Newer tests are being developed based on gamma interferon production by T cells sensitized to specific antigens, which are specific to M. tuberculosis and therefore not influenced by BCG or most nontuberculous bacteria. These tests, including Quantiferon TB Gold25 and enzyme-linked immunospot (ELISPOT) test,26 may prove useful in the future.

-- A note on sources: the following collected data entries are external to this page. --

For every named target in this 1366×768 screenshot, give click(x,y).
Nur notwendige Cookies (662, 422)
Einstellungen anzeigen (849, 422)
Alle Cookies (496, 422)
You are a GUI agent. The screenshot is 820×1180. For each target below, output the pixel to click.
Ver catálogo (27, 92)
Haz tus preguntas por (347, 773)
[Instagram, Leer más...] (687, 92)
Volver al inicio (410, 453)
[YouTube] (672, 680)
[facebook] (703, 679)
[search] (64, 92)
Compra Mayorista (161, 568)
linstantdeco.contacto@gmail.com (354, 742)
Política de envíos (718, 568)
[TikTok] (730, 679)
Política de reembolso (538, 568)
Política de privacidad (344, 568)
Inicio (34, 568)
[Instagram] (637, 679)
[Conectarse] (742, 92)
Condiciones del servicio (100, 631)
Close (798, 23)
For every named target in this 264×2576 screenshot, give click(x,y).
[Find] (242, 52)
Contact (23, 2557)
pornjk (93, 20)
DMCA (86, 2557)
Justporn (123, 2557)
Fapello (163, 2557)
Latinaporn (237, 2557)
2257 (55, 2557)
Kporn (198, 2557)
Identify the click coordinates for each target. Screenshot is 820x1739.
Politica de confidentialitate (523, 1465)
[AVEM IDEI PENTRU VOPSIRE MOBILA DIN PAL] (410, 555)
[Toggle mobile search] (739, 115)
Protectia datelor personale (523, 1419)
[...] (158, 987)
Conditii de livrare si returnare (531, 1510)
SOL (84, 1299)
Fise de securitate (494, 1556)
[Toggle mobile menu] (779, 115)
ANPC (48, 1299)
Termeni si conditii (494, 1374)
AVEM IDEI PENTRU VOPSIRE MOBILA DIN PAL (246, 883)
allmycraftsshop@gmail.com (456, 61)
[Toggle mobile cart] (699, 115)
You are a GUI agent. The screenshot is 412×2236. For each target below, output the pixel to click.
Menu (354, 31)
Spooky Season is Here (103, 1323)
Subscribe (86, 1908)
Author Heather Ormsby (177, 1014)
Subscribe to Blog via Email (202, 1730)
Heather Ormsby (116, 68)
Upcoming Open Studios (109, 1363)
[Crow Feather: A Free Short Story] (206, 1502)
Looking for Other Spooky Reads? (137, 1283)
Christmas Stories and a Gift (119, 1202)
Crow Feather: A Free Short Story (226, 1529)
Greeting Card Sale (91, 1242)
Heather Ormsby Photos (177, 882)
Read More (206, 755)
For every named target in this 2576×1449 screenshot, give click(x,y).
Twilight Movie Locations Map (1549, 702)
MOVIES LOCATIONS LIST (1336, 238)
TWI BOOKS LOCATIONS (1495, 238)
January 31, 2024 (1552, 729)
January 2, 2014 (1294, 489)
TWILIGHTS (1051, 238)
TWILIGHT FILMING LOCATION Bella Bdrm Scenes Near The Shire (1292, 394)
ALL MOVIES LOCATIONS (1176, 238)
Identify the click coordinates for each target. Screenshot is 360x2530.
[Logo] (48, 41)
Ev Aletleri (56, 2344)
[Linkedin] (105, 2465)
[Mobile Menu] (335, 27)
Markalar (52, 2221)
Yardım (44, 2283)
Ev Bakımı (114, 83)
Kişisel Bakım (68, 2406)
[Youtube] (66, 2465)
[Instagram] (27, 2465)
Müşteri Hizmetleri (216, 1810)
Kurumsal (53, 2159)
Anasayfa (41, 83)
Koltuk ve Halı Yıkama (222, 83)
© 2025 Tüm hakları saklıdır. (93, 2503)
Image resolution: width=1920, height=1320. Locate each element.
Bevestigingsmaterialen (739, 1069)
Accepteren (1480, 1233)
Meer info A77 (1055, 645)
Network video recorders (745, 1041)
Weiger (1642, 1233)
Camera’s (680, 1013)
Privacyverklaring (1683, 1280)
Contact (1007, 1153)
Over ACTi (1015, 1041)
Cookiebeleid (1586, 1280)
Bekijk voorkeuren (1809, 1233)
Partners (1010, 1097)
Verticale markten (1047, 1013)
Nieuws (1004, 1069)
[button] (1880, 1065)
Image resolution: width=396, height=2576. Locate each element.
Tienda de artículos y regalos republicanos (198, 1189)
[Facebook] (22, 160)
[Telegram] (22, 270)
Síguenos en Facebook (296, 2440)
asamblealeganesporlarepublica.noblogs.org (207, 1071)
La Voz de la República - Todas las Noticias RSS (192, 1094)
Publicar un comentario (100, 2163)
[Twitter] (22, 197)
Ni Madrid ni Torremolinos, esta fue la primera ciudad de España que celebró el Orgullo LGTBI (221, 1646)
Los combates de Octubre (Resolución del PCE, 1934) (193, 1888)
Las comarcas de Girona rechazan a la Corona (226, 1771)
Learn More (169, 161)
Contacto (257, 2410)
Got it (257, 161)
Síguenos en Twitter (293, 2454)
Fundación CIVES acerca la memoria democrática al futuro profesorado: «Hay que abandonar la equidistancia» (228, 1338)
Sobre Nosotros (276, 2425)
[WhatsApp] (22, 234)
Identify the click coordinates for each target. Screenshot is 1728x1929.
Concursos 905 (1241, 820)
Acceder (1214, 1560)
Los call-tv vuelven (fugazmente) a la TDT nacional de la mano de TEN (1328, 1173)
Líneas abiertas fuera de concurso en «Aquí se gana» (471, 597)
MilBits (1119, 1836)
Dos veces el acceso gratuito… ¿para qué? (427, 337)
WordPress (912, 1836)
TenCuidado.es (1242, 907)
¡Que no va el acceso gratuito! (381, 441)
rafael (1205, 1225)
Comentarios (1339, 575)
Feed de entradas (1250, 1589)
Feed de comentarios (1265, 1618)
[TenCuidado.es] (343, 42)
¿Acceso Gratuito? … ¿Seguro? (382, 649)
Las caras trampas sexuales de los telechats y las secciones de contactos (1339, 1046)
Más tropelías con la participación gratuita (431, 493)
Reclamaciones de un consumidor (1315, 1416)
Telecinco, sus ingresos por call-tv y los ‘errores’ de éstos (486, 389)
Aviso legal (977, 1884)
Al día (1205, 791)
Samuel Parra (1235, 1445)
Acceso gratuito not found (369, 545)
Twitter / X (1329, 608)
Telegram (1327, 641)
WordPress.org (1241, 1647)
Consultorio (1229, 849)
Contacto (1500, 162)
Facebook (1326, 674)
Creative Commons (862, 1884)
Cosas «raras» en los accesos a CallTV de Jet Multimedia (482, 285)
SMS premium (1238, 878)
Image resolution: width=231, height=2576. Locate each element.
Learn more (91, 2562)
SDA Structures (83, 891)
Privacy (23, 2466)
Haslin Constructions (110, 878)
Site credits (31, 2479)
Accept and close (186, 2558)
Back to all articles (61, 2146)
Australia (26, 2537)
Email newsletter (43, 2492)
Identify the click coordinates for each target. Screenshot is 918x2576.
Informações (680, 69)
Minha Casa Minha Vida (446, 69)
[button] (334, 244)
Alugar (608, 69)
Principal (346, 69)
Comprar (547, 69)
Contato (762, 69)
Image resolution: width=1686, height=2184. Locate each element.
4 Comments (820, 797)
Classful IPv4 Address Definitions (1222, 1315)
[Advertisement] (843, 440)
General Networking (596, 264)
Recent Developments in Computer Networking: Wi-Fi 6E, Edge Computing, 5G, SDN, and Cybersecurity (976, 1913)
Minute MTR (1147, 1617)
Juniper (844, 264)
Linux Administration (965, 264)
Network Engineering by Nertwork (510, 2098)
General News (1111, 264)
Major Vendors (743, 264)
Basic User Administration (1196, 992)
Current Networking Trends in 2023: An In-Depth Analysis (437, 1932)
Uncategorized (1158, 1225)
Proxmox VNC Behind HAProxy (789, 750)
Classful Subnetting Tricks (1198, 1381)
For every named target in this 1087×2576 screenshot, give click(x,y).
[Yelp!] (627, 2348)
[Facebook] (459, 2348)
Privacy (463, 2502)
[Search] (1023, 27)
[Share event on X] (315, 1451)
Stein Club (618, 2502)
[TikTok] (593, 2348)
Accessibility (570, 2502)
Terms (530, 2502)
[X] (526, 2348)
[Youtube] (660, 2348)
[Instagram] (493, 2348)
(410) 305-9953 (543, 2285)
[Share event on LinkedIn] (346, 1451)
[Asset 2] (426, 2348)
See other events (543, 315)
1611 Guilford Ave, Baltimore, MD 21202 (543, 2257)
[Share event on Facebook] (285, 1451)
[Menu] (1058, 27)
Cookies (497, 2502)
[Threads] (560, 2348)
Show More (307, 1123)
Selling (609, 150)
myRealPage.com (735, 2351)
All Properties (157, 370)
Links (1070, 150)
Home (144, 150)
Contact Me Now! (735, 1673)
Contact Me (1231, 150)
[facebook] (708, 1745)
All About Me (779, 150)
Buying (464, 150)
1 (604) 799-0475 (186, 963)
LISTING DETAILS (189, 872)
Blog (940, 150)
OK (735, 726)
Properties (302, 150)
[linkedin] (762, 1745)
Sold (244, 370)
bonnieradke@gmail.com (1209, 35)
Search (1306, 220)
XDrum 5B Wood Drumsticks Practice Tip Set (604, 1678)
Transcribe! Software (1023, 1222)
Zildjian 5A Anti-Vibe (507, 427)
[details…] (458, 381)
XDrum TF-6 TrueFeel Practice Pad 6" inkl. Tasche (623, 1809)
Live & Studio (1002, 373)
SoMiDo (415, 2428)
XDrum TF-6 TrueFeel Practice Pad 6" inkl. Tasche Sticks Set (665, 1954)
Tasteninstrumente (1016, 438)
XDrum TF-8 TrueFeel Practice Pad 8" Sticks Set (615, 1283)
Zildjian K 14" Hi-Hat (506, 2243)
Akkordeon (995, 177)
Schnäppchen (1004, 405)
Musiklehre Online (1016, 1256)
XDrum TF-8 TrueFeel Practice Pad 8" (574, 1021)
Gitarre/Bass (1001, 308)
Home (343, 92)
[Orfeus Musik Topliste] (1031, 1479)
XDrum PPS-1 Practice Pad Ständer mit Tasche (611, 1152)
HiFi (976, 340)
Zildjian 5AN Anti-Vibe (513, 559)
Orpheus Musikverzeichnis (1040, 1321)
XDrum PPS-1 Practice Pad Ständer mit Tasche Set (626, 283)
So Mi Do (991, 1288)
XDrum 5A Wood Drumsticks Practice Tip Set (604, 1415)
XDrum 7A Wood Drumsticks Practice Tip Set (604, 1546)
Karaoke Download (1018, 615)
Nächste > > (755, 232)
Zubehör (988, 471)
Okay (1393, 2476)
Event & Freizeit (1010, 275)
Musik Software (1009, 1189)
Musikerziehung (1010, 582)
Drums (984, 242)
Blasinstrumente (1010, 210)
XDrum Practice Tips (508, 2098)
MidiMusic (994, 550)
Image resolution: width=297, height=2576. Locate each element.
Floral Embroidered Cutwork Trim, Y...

All our patients except case 2 had positive skin testing as the only supporting evidence of ocular TB. Latent TB infection is not uncommon in people of Asian origin in the United Kingdom, although this group is also at higher risk of the disease.8 The skin test alone cannot confirm the diagnosis of TB. However, the subsequent excellent response to ATT confirmed the diagnosis.

It might be questioned whether the clinical responses, we observed were due to ATT, or simply a response to the steroids that were also prescribed. However, in three of our cases (cases 1, 3, and 6), there had been persistent or recurrent uveitis over many years, despite previous courses of steroid treatment. Only after commencement of ATT, was there a sustained clinical response with no further relapses. While it might be desirable diagnostically to delay steroid treatment in order to assess the response to ATT, this must be balanced with the risk of loss of sight. The use of steroids at the same time as ATT is recommended in other situations where inflammation and fibrosis caused by TB may lead to long-term complications, for example, tuberculous meningitis or pericarditis.27

As a result of the difficulties with definitive diagnosis, a multidisciplinary approach involving a physician with a special interest in TB, from an early stage, is useful.

In summary, ocular TB is a treatable cause of uveitis. There is a wide spectrum of presentations and a high index of suspicion is needed, especially in at-risk patients for timely diagnosis and treatment. Further, the dramatic response to ATT in our case series may justify empirical treatment based on a high index of clinical suspicion and positive tuberculin test.

Competing interests

None of the authors have any financial interests in any of the products or equipment mentioned in the article.